Charged Black Holes in Bumblebee gravity with Global Monopole: Thermodynamics and Shadow

TL;DR

This paper explores the thermodynamics, optical properties, particle trajectories, and scalar perturbations of a charged black hole in bumblebee gravity with a global monopole, emphasizing Lorentz violation effects.

Contribution

It provides a comprehensive analysis of black hole shadow, particle orbits, and greybody factors in a Lorentz-violating gravity model with monopole influence.

Findings

Global monopole and Lorentz violation significantly affect black hole shadow size.

Innermost stable circular orbits (ISCOs) are altered by geometric parameters.

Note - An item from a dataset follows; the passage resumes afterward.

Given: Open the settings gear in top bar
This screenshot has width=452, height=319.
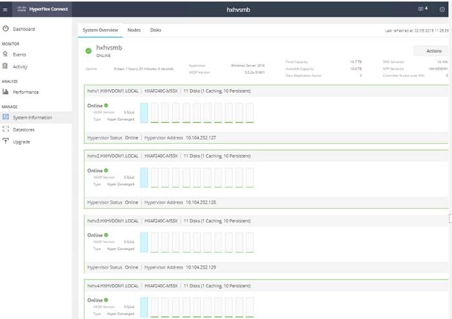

Greybody factors and scalar field propagation are influenced by the black hole's structure.

Abstract

In this paper, we perform a detailed study of the thermodynamic properties of a charged black hole in bumblebee gravity in the presence of a global monopole. We also analyze the optical characteristics of this black hole solution, highlighting the influence of Lorentz symmetry violation and the global monopole on the black hole shadow. Furthermore, we examine the trajectories of both photons and test particles in this spacetime, showing how the geometric parameters alter their paths. Moreover, we study the dynamics of neutral test particles, with particular attention to the location of the innermost stable circular orbits (ISCOs). Finally, we investigate massless scalar perturbations and derive bounds on the greybody factors, illustrating how the black hole's geometric parameters affect field propagation, energy emission, and radiation sparsity in this background.